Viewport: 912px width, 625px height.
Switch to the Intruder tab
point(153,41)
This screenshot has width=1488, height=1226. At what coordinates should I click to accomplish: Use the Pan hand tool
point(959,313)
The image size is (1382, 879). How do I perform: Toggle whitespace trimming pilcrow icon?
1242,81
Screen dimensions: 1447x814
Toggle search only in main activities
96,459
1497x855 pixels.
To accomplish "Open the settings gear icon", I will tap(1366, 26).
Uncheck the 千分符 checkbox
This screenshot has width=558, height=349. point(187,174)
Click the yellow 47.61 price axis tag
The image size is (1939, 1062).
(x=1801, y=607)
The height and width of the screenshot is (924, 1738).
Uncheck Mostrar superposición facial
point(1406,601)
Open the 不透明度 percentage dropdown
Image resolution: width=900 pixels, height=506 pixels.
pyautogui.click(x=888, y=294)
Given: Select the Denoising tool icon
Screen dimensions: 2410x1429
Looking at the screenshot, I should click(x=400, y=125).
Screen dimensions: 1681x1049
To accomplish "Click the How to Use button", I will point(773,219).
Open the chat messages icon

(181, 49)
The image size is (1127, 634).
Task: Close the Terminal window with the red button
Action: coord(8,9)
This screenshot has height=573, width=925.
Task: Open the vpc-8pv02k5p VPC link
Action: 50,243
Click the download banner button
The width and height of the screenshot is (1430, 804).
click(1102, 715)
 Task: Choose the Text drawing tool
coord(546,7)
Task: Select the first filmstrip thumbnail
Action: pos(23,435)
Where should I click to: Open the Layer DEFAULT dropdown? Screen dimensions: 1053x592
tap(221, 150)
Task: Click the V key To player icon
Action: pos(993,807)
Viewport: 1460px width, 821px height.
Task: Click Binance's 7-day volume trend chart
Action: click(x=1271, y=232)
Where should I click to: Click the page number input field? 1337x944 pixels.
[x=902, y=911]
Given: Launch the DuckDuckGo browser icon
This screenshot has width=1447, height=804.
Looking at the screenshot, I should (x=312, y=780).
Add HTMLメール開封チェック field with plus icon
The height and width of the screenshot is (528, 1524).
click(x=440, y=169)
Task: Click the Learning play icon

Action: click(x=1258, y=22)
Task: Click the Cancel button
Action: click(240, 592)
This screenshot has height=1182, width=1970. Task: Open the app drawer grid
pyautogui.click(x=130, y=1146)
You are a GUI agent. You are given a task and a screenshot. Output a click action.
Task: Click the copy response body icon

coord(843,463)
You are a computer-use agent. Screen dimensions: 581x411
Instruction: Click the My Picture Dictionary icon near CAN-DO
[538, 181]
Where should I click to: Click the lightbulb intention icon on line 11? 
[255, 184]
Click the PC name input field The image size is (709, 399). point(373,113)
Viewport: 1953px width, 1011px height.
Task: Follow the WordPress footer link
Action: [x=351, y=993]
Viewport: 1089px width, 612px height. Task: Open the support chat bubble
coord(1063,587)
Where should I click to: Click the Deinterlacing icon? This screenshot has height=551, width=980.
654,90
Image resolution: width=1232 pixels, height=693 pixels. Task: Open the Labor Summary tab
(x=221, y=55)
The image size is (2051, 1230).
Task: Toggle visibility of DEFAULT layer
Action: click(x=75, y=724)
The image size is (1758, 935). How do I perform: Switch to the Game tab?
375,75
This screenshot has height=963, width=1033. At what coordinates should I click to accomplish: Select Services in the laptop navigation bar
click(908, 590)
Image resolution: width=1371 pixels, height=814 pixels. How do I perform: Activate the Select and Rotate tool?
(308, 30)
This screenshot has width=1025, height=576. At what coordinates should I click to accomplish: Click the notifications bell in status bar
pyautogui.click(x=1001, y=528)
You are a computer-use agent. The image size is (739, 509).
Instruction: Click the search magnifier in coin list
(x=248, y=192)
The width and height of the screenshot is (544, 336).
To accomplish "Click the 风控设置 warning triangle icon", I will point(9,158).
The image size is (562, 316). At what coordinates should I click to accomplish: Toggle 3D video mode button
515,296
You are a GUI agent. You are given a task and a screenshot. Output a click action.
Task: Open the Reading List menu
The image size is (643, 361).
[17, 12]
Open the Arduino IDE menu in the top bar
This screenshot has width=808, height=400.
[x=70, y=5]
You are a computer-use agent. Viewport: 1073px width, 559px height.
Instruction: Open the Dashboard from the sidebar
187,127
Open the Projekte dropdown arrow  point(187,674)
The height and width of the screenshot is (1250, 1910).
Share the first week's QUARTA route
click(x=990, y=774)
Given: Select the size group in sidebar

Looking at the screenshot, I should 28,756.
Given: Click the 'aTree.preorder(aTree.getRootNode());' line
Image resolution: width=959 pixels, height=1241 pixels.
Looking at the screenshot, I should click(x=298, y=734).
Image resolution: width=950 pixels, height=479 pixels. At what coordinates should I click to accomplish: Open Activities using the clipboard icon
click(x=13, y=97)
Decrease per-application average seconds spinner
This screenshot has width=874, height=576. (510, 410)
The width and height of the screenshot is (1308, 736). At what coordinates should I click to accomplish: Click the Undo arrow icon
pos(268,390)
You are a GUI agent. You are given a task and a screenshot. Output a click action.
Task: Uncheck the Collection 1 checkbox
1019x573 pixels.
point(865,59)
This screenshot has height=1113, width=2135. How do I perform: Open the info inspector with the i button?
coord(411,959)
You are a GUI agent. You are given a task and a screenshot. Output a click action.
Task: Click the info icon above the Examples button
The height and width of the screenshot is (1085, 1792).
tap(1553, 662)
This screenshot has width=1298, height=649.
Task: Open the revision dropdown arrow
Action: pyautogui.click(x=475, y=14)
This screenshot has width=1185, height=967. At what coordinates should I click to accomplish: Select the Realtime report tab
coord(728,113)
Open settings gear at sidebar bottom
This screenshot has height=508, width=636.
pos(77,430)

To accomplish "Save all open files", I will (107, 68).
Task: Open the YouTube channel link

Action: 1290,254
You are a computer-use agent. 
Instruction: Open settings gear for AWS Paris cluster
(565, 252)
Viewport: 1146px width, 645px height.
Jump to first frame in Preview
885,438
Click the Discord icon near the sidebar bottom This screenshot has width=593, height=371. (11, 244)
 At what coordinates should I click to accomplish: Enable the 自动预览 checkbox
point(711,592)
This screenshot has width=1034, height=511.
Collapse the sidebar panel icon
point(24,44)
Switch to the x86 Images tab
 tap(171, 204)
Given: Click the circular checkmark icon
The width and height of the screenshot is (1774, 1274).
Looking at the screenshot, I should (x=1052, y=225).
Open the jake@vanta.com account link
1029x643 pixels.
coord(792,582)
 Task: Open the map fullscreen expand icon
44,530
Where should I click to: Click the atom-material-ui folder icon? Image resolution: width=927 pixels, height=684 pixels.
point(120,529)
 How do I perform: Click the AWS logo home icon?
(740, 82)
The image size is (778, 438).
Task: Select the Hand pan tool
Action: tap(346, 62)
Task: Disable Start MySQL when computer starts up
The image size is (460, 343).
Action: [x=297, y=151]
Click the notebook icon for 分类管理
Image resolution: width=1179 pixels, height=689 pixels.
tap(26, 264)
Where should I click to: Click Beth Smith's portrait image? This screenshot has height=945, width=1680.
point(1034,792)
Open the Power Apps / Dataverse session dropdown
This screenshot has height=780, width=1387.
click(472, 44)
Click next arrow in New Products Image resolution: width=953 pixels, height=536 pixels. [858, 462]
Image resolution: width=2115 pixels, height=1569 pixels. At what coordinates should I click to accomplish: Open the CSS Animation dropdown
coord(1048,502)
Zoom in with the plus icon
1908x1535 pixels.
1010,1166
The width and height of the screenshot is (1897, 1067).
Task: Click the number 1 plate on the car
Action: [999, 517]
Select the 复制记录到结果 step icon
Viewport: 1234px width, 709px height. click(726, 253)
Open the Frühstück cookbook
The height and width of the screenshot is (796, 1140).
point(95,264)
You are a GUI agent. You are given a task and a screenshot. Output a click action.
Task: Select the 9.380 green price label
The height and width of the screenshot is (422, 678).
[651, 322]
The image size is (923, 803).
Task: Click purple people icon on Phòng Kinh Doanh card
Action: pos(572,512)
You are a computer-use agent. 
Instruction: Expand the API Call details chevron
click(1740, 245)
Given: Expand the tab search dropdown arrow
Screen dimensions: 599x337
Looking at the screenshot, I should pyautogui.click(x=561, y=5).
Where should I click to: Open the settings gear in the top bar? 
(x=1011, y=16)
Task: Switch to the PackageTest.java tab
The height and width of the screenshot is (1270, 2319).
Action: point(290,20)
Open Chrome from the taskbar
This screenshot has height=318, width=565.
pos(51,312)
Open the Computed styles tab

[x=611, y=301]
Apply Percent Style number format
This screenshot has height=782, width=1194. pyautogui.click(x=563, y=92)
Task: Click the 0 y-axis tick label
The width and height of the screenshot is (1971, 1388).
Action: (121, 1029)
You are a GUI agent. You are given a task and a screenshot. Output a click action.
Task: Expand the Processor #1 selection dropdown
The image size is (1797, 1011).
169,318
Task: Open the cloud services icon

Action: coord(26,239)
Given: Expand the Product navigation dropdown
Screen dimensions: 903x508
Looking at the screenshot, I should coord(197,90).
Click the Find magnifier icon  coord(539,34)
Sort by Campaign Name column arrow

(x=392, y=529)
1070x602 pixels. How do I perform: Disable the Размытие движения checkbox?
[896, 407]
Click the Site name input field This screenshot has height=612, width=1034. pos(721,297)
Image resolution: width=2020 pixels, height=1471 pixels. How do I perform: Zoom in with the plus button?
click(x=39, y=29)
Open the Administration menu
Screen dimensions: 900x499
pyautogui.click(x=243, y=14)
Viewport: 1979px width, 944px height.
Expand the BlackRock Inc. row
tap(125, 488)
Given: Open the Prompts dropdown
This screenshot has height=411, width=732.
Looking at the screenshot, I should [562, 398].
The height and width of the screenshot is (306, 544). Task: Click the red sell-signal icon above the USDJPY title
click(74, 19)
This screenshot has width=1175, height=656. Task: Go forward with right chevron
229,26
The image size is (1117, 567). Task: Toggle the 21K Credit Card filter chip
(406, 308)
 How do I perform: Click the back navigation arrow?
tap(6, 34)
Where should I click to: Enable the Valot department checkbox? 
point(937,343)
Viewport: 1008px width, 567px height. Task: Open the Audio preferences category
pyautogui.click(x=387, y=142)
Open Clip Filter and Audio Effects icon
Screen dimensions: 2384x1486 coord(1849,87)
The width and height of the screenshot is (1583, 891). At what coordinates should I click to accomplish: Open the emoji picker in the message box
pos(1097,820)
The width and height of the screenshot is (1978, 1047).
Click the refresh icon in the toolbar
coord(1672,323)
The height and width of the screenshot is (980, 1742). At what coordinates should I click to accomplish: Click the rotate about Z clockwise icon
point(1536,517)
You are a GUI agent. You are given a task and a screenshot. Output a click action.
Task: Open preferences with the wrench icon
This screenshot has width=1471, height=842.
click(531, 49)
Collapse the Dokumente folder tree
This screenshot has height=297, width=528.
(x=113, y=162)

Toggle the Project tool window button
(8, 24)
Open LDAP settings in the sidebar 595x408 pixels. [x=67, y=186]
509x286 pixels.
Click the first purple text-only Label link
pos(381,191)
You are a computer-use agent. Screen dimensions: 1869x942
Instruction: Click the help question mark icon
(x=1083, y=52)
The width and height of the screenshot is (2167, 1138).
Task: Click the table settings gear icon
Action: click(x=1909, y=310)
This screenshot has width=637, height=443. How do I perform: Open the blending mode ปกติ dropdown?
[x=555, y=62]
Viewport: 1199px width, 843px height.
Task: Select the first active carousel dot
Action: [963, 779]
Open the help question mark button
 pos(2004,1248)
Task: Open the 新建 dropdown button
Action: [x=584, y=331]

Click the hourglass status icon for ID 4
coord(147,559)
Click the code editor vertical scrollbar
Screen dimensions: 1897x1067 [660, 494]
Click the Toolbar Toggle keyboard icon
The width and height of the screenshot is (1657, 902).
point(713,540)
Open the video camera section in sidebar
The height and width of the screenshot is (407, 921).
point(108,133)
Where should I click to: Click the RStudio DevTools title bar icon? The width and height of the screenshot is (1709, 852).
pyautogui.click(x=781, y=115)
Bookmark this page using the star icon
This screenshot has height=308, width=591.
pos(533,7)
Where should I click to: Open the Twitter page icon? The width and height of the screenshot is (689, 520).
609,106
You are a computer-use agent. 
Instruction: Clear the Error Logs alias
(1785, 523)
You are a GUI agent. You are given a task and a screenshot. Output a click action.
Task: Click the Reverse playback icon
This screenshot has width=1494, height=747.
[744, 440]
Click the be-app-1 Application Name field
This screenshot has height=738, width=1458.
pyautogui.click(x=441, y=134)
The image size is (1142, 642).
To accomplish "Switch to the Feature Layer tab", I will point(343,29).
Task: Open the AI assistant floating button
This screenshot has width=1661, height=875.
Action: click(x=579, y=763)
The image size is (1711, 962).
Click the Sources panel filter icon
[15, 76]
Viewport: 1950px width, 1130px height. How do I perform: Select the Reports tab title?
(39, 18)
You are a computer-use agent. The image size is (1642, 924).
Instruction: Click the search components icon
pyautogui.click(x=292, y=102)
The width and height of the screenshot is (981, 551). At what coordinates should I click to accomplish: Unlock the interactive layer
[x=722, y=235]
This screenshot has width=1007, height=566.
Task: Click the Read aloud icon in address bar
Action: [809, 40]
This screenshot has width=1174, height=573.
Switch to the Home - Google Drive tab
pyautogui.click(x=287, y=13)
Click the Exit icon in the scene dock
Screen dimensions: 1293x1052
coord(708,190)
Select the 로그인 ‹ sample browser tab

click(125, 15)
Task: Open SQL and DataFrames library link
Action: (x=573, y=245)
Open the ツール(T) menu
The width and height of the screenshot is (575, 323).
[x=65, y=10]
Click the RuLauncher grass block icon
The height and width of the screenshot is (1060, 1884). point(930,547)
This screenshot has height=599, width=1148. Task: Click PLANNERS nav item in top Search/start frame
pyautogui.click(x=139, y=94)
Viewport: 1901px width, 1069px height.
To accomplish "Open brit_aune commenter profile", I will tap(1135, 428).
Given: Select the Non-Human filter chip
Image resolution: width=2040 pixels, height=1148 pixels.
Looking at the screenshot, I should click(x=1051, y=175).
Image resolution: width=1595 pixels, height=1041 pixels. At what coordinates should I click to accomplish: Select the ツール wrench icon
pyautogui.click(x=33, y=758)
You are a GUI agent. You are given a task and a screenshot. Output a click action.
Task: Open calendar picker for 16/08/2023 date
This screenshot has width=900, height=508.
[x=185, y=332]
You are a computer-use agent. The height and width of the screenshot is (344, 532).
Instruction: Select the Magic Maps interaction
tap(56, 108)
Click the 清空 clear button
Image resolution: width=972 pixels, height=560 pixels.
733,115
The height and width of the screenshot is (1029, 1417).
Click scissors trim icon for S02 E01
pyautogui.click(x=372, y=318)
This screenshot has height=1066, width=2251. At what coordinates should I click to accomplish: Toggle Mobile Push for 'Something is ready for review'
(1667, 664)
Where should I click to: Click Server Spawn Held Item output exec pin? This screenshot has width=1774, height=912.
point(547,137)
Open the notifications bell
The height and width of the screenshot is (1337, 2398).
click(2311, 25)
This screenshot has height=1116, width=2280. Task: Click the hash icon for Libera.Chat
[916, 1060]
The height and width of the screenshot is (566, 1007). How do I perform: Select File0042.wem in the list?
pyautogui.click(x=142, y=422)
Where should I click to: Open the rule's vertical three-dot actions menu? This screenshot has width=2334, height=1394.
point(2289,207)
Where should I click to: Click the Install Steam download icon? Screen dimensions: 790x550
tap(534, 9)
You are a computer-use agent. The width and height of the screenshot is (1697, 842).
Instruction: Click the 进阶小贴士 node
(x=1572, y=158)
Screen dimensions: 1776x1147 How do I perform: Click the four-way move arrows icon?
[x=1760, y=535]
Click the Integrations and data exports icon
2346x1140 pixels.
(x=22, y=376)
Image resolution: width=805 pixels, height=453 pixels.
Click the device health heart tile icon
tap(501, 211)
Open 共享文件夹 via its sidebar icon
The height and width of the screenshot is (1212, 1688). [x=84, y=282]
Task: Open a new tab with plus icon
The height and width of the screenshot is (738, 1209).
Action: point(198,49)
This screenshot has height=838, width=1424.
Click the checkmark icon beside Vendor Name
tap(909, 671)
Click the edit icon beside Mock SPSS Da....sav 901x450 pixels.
▬▬▬
» Problem requirements: In your reply, restate exactly the lines from the start of the records above through the line holding "1497x855 pixels.", including both, and nothing else.

» Result of this task:
Viewport: 912px width, 625px height.
Switch to the Intruder tab
point(153,41)
This screenshot has width=1488, height=1226. At what coordinates should I click to accomplish: Use the Pan hand tool
point(959,313)
The image size is (1382, 879). How do I perform: Toggle whitespace trimming pilcrow icon?
1242,81
Screen dimensions: 1447x814
Toggle search only in main activities
96,459
1497x855 pixels.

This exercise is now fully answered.